Jeder Messebesuch ist für die Schülerinnen und Schüler ein wertvoller Schritt auf ihrem Weg zur Berufsorientierung und -findung. Die Unternehmen bemühen sich spürbar, näheren Kontakt zu den Jugendlichen herzustellen und die Möglichkeit, Praktika direkt anzusprechen oder erste Kontakte zu knüpfen, ist besonders hilfreich. Ich habe die Erfahrung gemacht, dass viele Jugendliche sich letztlich für Betriebe entscheiden, in denen sie ein Praktikum absolviert haben.
Direkter Kontakt von
unschätzbarem Wert
Für die Heranwachsenden ist es zudem spannend, überwiegend regionale Betriebe kennenzulernen. Auch wenn sich nicht jedes einzelne Gespräch im Detail auswerten lässt, ist der direkte Kontakt mit Menschen aus der Arbeitswelt von unschätzbarem Wert. Berufsmessen bieten genau diesen Perspektivwechsel: Sie schaffen einen Moment, in dem sich die Schülerinnen und Schüler auf bestimmte Ausbildungen und Unternehmen konzentrieren können – etwas, das in der sonst so überladenen Informationsflut besonders wichtig ist.

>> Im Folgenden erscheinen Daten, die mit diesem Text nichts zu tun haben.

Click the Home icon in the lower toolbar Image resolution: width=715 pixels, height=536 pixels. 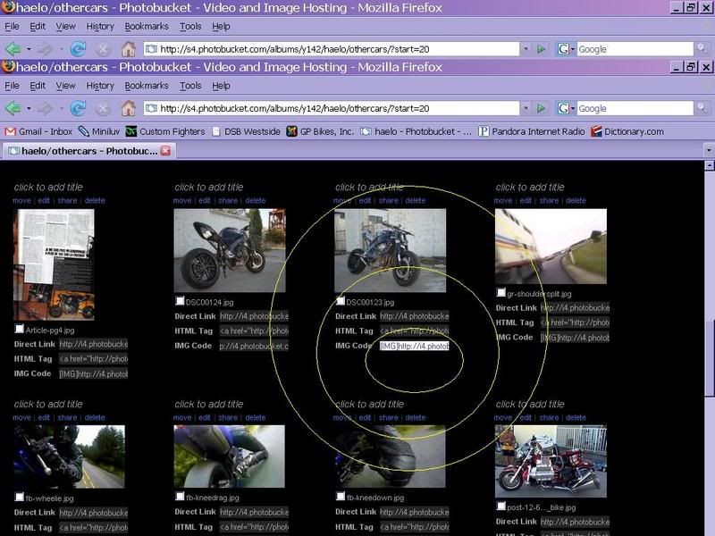[129, 108]
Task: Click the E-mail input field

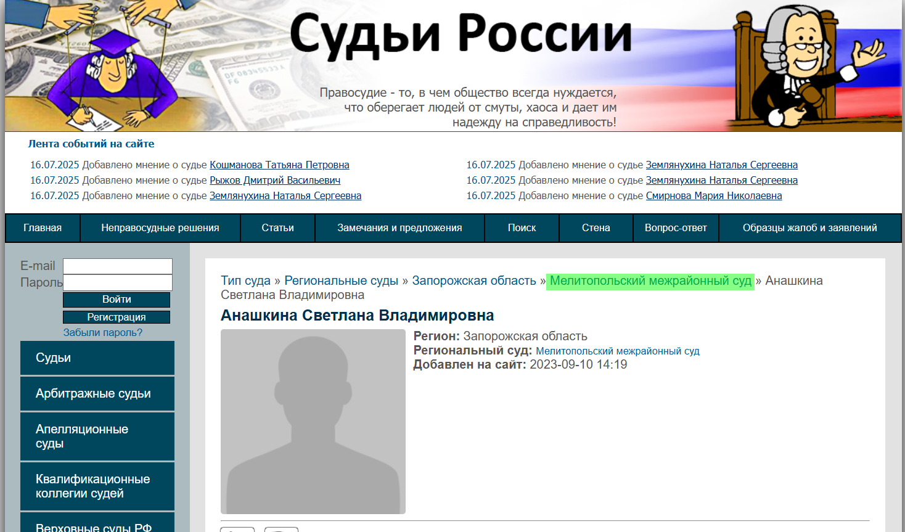Action: [x=117, y=266]
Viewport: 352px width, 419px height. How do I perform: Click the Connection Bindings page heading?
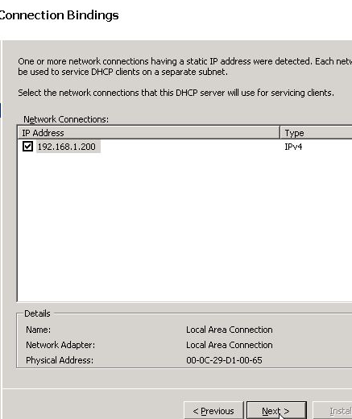click(x=59, y=15)
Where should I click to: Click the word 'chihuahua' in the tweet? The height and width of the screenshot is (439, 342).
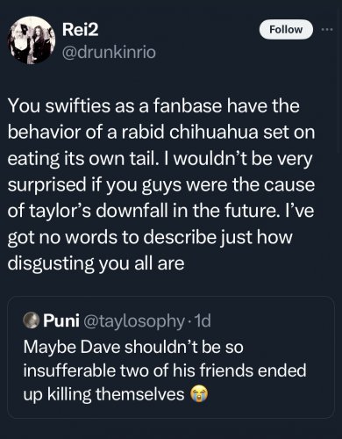[x=214, y=133]
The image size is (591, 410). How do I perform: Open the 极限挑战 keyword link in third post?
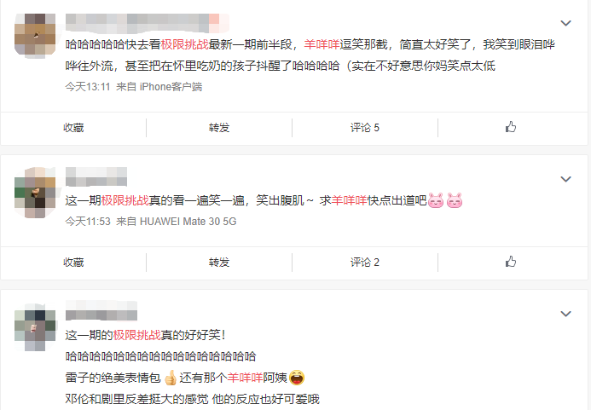click(x=136, y=335)
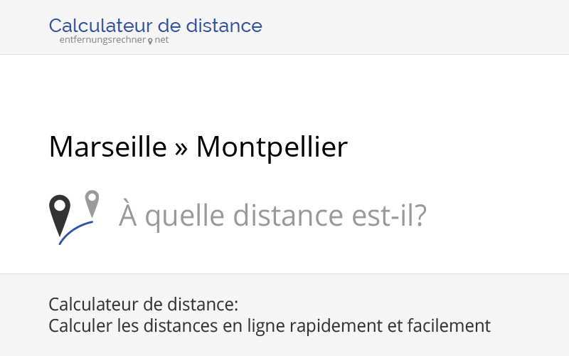Screen dimensions: 569x356
Task: Select the word Marseille in the heading
Action: (108, 147)
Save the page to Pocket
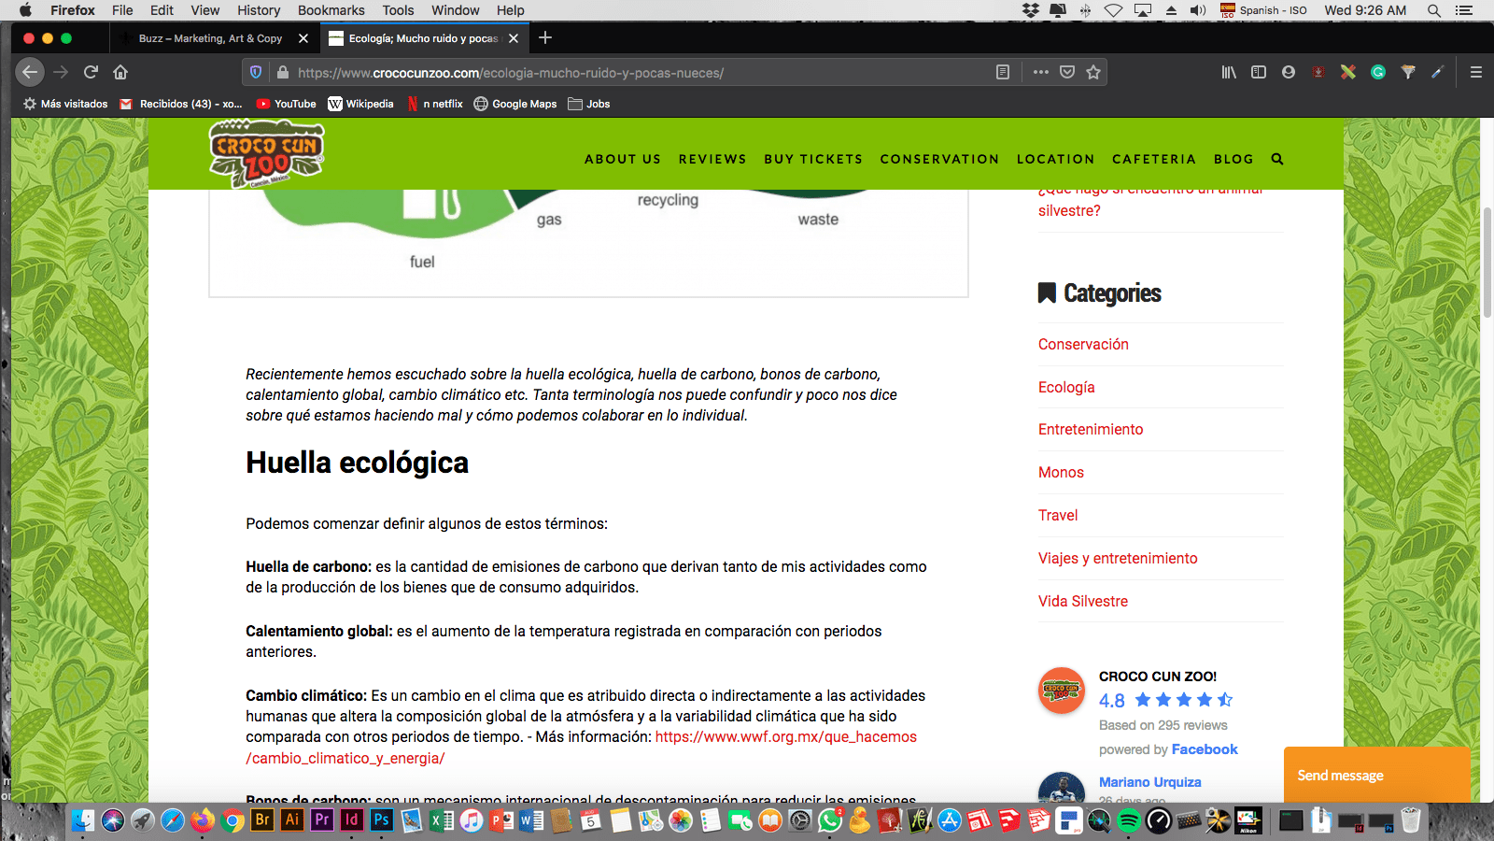The width and height of the screenshot is (1494, 841). [x=1067, y=72]
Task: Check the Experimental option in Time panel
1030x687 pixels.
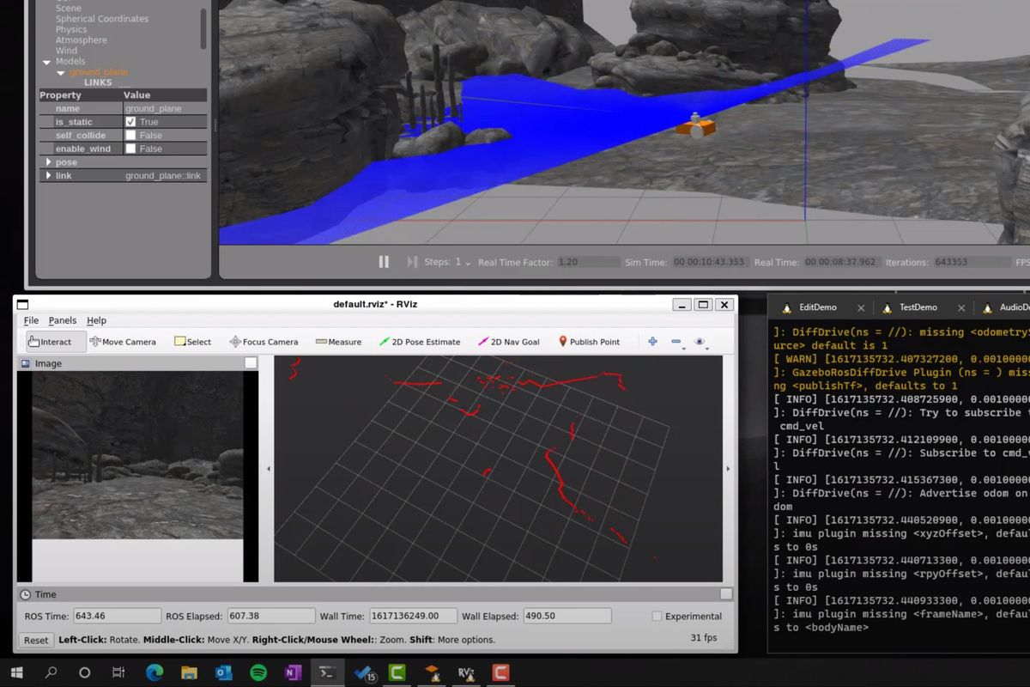Action: pos(659,616)

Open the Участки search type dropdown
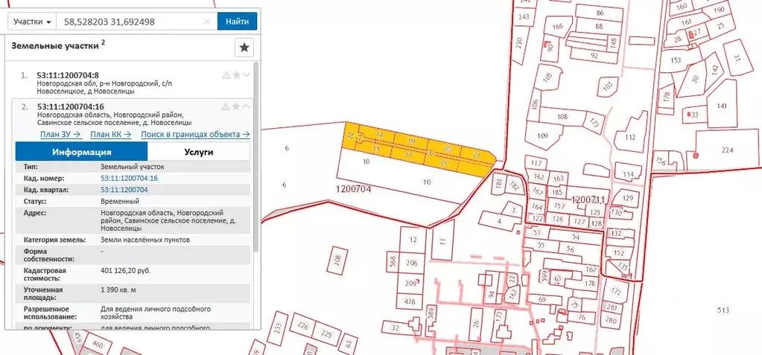33,22
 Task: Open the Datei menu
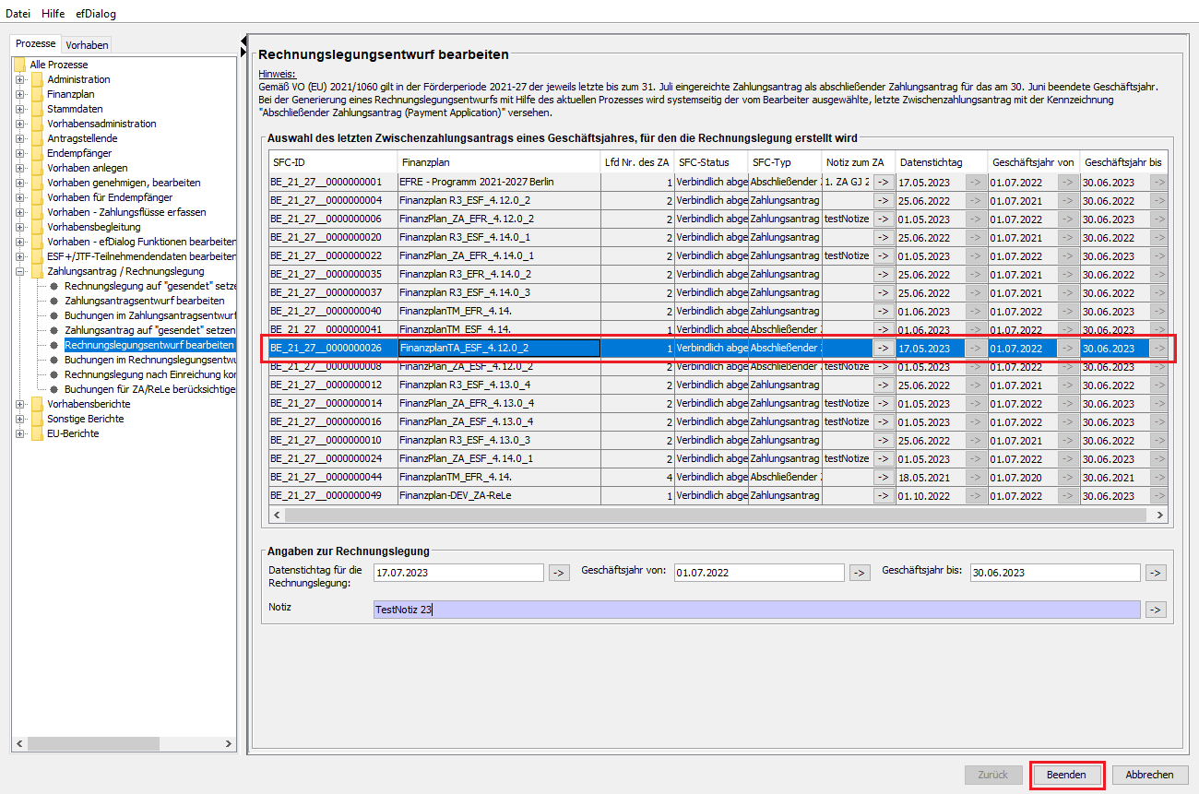pyautogui.click(x=18, y=14)
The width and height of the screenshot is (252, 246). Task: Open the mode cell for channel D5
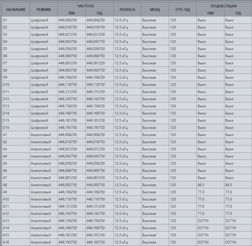[43, 49]
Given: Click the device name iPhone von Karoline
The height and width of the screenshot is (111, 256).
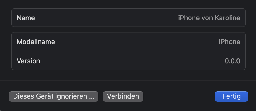Looking at the screenshot, I should tap(209, 18).
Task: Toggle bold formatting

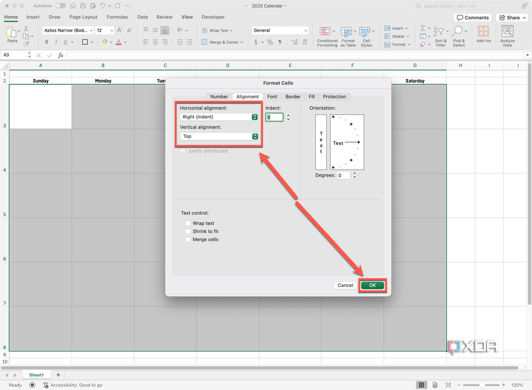Action: point(47,42)
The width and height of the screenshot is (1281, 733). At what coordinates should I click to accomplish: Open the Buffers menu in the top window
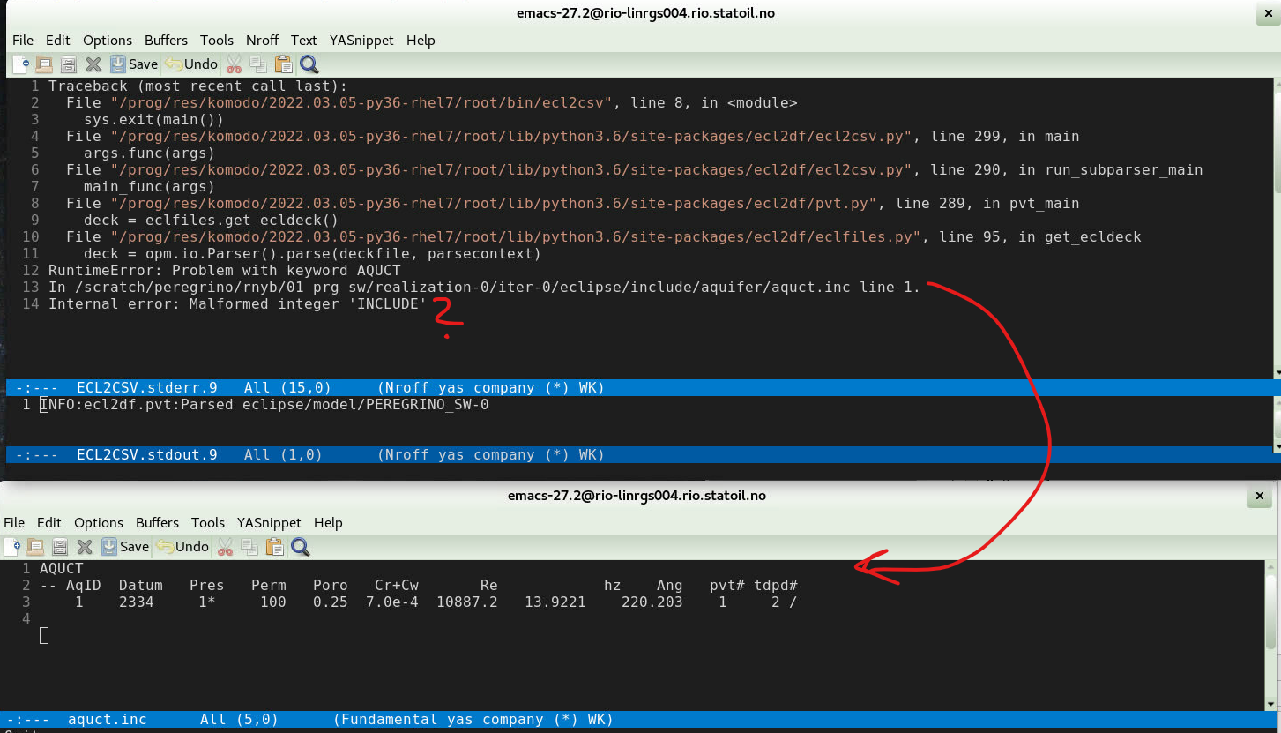click(166, 40)
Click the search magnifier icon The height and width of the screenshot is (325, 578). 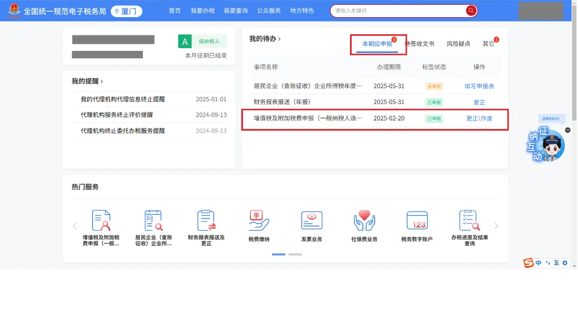[470, 10]
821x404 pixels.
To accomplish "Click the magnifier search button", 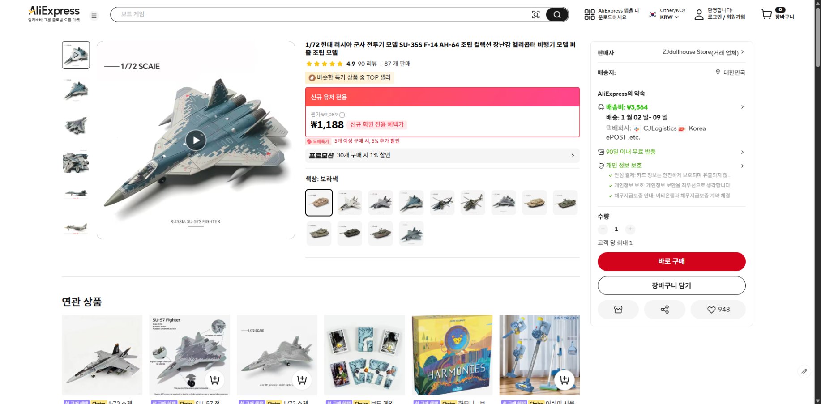I will (556, 14).
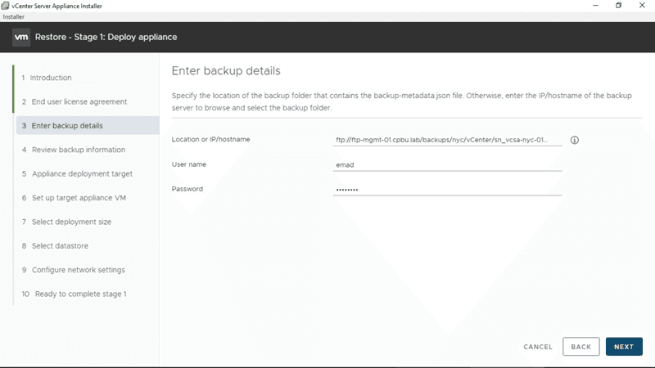Jump to Appliance deployment target step
This screenshot has width=655, height=368.
pyautogui.click(x=82, y=173)
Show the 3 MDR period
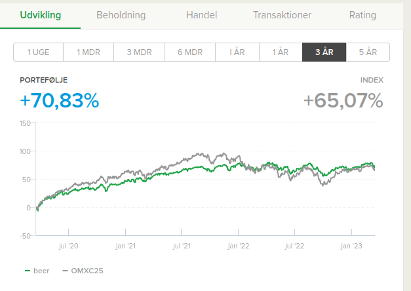 pos(138,52)
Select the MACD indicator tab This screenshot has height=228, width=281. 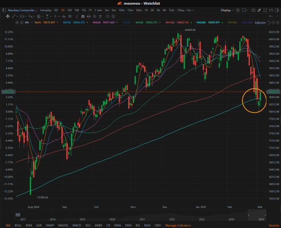77,225
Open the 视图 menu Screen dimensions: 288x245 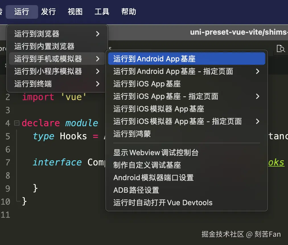tap(75, 12)
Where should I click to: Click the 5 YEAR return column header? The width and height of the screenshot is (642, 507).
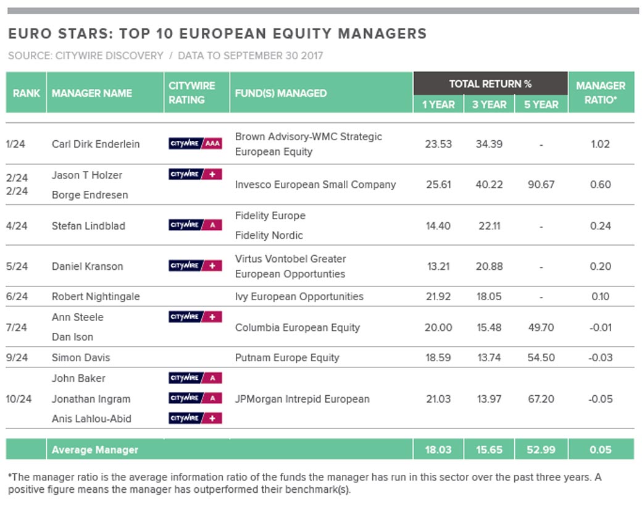point(541,104)
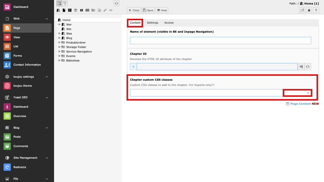Click the Name of element input field
Viewport: 324px width, 182px height.
point(220,41)
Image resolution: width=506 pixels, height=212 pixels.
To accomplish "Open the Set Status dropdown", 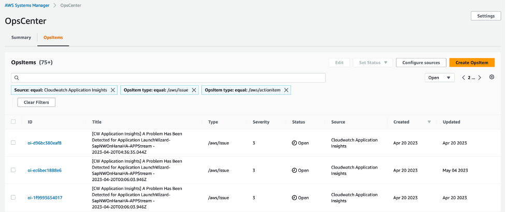I will pos(373,63).
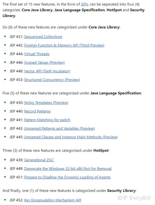Viewport: 155px width, 205px height.
Task: Open Vector API (Sixth Incubator) link
Action: (47, 71)
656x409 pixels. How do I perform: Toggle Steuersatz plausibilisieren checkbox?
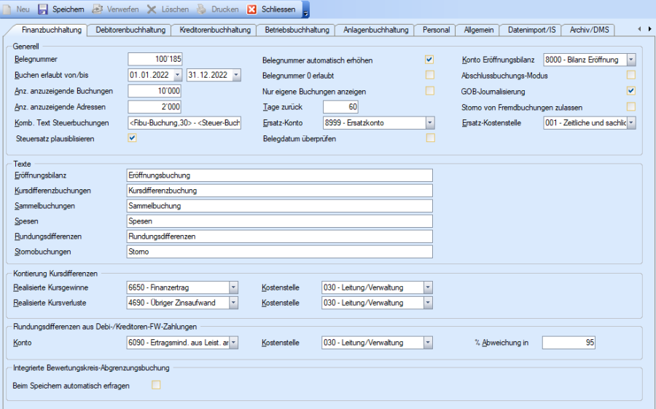coord(132,138)
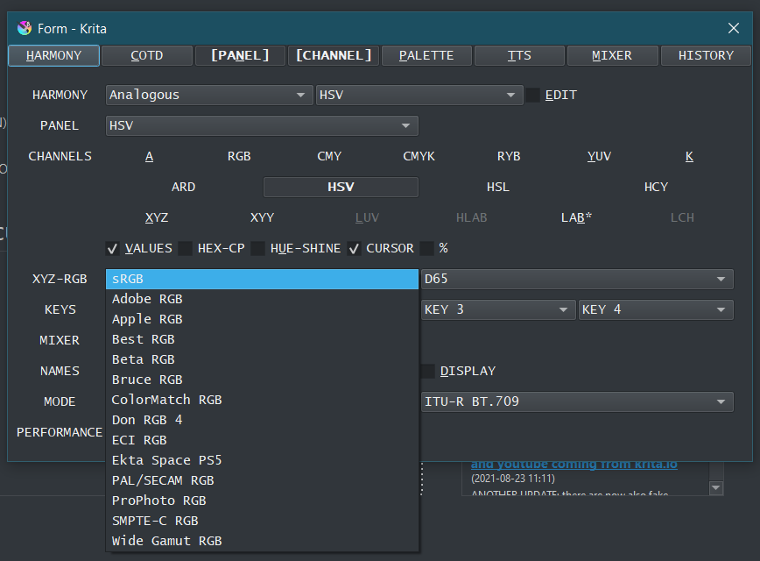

Berufsorientierung ist ein langfristiger Prozess, der nicht einmalig stattfinden darf. Regelmäßige Angebote wie die Azubimesse geben den Jugendlichen immer wieder Orientierung und Motivation auf ihrem Weg in die berufliche Zukunft.“
Tobias Straub, Koordinator für berufliche Orientierung, Johann-Rieder-Realschule Rosenheim.